Given the identification of multiple phosphorylation sites in the PreS domain (S6, T57, S67, T95, S98, S148) , assessing their functional impact requires systematic approaches:

  • Phosphomimetic mutation strategies:

    • Substitution of serine/threonine residues with glutamic acid to mimic phosphorylation

    • Substitution with alanine to prevent phosphorylation

    • Creation of single, double, and combinatorial mutants to assess additive or synergistic effects

    • Integration of mutations into pseudoviruses or recombinant viruses

  • Functional assays:

    • Receptor binding assays to determine if phosphorylation affects interaction with NTCP

    • Viral entry assays using pseudotyped particles with mutant envelope proteins

    • Capsid interaction studies to assess impact on virus assembly

    • Subcellular localization studies to examine trafficking behaviors

  • Structural analyses:

    • NMR studies comparing phosphorylated/unphosphorylated states or phosphomimetic mutants

    • Hydrogen-deuterium exchange mass spectrometry to detect conformational changes

    • Small-angle X-ray scattering to assess larger-scale structural impacts

  • Systems biology approaches:

    • Identification of kinases responsible for each phosphorylation event

    • Analysis of phosphorylation dynamics during viral lifecycle

    • Integration with cellular signaling pathways

  • Model systems:

    • HDV model system for infectivity studies

    • Primary hepatocyte cultures from different species for host range studies

    • Animal models for in vivo relevance

Since phosphorylation sites occur in all major functional regions of PreS, they may play regulatory roles in various aspects of viral function, including receptor binding, membrane fusion, and capsid interactions .

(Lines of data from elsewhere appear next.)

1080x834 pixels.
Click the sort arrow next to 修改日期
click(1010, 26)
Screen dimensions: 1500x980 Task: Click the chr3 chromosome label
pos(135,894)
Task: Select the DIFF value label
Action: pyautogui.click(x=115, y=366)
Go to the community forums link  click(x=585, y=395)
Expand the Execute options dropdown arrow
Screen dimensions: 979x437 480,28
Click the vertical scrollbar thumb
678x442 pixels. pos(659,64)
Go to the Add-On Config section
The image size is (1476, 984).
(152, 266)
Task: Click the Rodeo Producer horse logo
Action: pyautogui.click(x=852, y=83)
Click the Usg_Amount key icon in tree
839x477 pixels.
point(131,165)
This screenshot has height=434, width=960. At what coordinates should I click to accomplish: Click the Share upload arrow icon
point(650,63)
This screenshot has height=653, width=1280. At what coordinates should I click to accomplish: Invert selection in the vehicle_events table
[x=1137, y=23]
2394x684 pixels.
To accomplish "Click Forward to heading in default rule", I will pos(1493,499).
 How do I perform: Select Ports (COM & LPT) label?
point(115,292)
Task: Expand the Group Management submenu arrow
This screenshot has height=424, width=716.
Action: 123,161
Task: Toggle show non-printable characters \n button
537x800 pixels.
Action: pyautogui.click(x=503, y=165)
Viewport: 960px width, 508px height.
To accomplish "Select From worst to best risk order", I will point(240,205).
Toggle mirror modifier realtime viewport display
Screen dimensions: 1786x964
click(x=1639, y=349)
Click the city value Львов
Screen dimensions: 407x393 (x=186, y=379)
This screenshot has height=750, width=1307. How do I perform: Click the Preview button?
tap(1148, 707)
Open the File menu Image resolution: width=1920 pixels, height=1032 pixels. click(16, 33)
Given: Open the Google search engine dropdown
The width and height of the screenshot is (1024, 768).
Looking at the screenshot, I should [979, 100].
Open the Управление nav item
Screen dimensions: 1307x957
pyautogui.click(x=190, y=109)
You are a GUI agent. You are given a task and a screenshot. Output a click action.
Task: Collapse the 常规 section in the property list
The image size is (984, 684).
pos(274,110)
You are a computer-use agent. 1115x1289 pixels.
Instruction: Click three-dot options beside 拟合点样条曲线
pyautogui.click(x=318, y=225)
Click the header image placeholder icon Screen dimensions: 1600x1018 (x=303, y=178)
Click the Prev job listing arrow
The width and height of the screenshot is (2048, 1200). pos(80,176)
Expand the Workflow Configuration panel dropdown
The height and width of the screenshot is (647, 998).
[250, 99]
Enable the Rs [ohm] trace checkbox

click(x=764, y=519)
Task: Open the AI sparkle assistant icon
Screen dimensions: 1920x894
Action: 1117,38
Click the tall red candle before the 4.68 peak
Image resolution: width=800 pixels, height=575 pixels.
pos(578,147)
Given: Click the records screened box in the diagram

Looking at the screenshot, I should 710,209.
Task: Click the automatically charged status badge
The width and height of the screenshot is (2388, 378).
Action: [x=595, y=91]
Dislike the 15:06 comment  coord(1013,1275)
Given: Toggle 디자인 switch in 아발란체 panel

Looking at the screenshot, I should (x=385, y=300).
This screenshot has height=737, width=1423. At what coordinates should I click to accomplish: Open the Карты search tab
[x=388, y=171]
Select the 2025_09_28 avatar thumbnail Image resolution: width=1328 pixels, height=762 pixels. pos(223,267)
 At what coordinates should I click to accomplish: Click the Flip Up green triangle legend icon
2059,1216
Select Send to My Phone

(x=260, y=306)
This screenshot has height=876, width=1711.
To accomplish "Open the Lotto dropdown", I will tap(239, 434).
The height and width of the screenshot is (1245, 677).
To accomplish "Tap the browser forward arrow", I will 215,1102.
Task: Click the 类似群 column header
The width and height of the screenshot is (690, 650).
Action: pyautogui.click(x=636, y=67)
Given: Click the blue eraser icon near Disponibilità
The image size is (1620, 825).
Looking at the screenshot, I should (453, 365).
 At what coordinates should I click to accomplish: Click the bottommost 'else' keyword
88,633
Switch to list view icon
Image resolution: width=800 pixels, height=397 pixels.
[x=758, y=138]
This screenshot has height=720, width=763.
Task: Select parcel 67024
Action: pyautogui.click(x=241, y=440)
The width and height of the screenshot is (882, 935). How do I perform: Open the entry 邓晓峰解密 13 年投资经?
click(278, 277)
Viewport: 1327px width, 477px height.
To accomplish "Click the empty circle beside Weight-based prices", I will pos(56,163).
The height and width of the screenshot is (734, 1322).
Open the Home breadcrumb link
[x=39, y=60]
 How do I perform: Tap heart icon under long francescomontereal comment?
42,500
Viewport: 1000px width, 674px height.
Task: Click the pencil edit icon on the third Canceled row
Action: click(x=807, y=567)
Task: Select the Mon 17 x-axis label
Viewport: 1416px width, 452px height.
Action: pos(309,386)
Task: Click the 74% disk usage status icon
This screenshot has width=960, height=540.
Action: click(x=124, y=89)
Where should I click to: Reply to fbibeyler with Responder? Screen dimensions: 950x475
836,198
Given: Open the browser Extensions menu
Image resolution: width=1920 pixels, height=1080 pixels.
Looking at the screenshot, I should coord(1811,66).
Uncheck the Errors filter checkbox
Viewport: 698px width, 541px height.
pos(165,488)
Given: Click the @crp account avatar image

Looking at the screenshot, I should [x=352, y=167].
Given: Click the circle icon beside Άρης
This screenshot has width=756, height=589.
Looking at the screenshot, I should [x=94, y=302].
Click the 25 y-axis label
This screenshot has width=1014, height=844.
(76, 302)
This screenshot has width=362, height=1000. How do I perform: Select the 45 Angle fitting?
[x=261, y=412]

What are promising directions for developing antivirals targeting the Large Envelope Protein?

The Large Envelope Protein, particularly its PreS1 domain, represents an attractive target for antiviral development due to its essential roles in viral entry and assembly. Promising research directions include:

  • Entry inhibitors targeting the NTCP binding site:

    • Peptides derived from the N-terminal region of PreS1

    • Small molecules that competitively inhibit the PreS1-NTCP interaction

    • Antibodies targeting the receptor-binding domain

    • Therapeutic approaches could be modeled after inhibition studies that have demonstrated efficacy in blocking infection

  • Fusion inhibitors:

    • Compounds targeting the hydrophobic region (residues 50-70) proposed to function in membrane fusion

    • Peptidomimetics that interfere with conformational changes required for fusion

    • Design informed by structural characterization of the fusion mechanism

  • Assembly inhibitors:

    • Molecules that disrupt the interaction between PreS1/PreS2 border region and viral capsid

    • Compounds that interfere with L protein oligomerization

  • Phosphorylation modulators:

    • Kinase inhibitors that prevent critical phosphorylation events

    • Design informed by comprehensive mapping of phosphorylation sites and their functional impacts

  • Host factor targeting:

    • Compounds that modulate the activity of Hsc70 or other chaperones that interact with PreS1

    • Small molecules affecting post-translational modification enzymes critical for L protein function

  • Combination approaches:

    • Synergistic combinations of agents targeting different aspects of L protein function

    • Integration with other antiviral strategies targeting different viral components

The detailed structural and functional characterization of the Large Envelope Protein provides a foundation for rational drug design approaches that could lead to new therapeutic options for hepatitis B infections.